**EXERCISE INSTRUCTIONS:**
In the account of Rafi's lymph node biopsy and hospital stay below, reproduce word for word the passage that starts at the words "A few hours" and ends after the words "epstein barr virus.".

-- DOCUMENT SEGMENT follows --

At close to 7am, after us pushing the nursing staff, in comes a representative who tells us that neither of our choice doctors were available to work with Rafi and someone else was scheduled. Jackie and I both looked at this woman and said, OK we are leaving right now. We made this perfectly clear and the surgery is off. Five minutes later, one of our choice anesthesiologists, walks in to our little preop room and tells us he would be our physician for the procedure. Jackie and I both let out a sigh of relief. Rafi had to have this procedure, and we just think this man is great. His name is Dr. Sarpal and he is the nicest guy who generally cares about his patients and does his best to make you, the parent, feel comfortable with what he is going to do and how he is going to do it. Knowing that I was going to be in the OR with him, he tells Jackie and I that he is not going to intubate Rafi, and instead use propofol to keep her sedated. He knew we didn’t want to have her intubated, he knew her history, had already intubated her twice, and felt that she could tolerate the procedure without the breathing tube. We really love this guy.
A few hours and two lymph nodes biopsied later, we were in postop and Rafi spikes a fever. We were due to be discharged in 40 minutes, when I got on the phone with the attending physician at the blood and marrow transplant clinic. She knows Rafi, Jackie and I well, and knows we would fight her on getting admitted. Dr. Margi MacMillan made some good points, so logic and safety won the day. We would be heading back to unit 5D just to be sure the fevers were not caused by anything else except the epstein barr virus.
There was one advantageous aspect to being the hospital today. Rafi was due to get her first dose of Rituximab today and there can be some pretty serious infusion reactions while you are getting the drug. It takes about 8 hours for the drug to be administered as well. Rituximab is a drug that targets B cells. While not technically chemotherapy it generally does the same thing without the toxicity, but infusion reactions can be fatal. Sure enough, Rafi had a reaction. She doesn’t complain about anything. I saw this kid go through hell with a smile on her face. Today she looks at me and says, “Daddy pick me up!” But not in a good way. As sh eis in my arms, I feel the trembling become more severe. I can feel her heart racing and she is complaining. So we slowed down the administration of the rituximab and gave her some demerol. That and some good time in daddy’s arms as she looked at mommy calmed her down. She stopped complaining and actually took a very short map. She will need three more doses of the rituximab, but we are told the first dose is the worst.

-- DOCUMENT SEGMENT concluded --
-- GIVEN ENTRIES follows --

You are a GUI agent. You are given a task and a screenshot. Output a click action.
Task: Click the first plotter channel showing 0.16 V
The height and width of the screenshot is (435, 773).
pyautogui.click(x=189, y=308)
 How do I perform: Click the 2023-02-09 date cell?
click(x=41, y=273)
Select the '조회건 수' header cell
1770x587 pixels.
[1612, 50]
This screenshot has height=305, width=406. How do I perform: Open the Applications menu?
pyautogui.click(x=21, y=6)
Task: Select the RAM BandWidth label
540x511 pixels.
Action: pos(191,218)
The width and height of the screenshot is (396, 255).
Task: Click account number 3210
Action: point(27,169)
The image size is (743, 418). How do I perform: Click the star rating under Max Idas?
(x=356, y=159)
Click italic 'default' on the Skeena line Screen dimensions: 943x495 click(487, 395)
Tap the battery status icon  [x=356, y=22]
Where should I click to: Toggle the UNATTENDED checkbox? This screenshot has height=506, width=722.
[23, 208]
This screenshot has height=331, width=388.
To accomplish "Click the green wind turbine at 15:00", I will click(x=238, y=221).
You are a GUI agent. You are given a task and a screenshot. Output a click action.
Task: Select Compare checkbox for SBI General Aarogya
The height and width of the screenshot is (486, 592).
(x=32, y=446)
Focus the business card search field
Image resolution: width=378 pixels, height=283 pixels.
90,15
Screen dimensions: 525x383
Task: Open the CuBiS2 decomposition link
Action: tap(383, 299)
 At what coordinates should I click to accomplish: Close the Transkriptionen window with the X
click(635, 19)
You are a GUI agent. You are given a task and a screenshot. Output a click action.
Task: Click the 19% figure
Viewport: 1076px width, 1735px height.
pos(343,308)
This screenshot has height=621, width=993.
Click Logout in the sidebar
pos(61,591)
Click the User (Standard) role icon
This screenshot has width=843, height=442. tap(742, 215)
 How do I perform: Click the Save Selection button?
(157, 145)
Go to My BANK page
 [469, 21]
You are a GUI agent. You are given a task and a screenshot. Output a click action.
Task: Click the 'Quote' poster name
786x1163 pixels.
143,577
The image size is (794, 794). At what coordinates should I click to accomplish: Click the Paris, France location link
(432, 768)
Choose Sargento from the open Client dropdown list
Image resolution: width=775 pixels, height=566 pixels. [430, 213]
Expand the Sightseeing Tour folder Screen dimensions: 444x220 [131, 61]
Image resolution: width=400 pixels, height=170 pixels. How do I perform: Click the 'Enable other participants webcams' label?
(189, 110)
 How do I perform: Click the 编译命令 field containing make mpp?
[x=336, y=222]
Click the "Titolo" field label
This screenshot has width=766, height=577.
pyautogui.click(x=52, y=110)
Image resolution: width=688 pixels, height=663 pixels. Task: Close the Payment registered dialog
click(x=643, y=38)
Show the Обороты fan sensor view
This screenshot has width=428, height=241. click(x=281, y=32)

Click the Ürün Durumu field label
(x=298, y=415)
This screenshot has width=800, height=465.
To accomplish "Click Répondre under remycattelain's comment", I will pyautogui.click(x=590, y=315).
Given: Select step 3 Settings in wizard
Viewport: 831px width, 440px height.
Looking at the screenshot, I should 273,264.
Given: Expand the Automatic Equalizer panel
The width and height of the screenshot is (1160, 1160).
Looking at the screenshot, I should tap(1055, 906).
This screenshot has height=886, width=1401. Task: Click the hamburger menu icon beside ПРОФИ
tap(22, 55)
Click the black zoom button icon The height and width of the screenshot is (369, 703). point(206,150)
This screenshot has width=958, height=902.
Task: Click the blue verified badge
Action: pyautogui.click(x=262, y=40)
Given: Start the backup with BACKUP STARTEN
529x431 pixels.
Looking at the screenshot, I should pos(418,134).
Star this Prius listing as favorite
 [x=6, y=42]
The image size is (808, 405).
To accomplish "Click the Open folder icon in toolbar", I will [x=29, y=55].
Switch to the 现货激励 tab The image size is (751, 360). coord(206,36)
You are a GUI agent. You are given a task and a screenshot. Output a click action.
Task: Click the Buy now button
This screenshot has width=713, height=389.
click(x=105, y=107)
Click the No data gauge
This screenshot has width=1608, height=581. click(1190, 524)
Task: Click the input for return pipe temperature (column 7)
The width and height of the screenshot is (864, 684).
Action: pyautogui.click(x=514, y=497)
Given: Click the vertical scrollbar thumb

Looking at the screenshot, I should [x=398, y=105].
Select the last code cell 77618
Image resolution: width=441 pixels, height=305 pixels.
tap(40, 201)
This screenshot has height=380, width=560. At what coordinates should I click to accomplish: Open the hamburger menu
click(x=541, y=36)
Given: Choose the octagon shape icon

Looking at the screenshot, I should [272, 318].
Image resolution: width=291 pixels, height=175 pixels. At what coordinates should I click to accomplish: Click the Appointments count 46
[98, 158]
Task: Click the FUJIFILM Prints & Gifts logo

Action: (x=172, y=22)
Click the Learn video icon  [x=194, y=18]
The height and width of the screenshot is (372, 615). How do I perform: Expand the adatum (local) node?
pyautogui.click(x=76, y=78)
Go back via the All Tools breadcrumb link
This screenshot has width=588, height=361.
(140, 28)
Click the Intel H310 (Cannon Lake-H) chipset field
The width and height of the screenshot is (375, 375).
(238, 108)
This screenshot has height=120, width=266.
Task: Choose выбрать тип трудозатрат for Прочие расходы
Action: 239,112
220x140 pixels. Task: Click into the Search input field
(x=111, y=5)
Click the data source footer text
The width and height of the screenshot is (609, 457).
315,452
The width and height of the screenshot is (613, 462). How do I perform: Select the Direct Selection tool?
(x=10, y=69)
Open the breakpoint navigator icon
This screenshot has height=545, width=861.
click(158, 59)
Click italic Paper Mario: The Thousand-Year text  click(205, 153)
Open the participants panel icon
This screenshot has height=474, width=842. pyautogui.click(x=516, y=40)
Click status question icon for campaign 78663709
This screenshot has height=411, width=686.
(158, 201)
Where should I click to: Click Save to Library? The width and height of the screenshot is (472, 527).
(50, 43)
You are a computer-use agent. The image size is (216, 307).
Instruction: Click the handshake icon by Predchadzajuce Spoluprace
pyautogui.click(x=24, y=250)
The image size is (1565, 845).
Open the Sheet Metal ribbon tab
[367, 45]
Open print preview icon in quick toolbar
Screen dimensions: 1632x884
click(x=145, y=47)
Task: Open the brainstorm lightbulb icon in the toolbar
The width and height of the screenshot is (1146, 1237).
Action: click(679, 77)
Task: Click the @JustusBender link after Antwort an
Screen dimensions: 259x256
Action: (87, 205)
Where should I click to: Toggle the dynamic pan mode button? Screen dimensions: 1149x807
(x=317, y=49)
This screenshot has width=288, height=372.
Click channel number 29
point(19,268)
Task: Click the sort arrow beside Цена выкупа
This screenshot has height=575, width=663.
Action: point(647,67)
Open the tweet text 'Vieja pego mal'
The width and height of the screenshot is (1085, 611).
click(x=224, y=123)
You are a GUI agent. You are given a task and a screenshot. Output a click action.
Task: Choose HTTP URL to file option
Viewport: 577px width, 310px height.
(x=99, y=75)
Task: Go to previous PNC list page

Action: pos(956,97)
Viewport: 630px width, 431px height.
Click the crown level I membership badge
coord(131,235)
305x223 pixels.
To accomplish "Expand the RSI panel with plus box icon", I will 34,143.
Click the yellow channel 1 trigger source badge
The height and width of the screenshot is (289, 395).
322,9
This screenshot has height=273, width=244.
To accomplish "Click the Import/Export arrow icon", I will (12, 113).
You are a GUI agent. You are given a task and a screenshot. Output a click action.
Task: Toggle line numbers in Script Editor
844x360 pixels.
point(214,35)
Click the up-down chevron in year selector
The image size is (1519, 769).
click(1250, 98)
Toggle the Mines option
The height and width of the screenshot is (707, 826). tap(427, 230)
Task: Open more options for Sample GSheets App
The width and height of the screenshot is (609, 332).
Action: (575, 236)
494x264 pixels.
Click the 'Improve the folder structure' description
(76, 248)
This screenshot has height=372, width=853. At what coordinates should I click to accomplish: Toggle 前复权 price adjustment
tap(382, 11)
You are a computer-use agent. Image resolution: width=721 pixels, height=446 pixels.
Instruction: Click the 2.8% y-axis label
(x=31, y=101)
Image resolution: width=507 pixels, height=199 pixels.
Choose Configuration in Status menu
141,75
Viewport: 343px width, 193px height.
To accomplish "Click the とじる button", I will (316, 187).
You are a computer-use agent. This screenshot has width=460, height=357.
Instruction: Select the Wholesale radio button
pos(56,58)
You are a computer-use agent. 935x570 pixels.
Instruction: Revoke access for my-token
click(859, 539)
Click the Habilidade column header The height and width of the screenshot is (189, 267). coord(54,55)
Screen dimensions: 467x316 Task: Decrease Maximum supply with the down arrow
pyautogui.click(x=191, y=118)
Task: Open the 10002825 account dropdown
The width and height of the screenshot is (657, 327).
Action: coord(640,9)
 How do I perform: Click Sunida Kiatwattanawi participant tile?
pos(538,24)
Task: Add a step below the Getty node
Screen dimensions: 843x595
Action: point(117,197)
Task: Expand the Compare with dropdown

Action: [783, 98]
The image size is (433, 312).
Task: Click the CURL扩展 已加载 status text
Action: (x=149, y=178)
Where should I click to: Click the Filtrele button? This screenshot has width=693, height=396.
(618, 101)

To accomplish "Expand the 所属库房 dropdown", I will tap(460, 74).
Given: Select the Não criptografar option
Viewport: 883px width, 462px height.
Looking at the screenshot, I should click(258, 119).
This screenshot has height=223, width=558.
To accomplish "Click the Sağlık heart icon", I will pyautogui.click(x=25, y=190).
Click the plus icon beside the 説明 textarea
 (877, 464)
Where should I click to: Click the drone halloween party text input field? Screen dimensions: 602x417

-- GIVEN ENTRIES concluded --

**RESPONSE BELOW:**
A few hours and two lymph nodes biopsied later, we were in postop and Rafi spikes a fever. We were due to be discharged in 40 minutes, when I got on the phone with the attending physician at the blood and marrow transplant clinic. She knows Rafi, Jackie and I well, and knows we would fight her on getting admitted. Dr. Margi MacMillan made some good points, so logic and safety won the day. We would be heading back to unit 5D just to be sure the fevers were not caused by anything else except the epstein barr virus.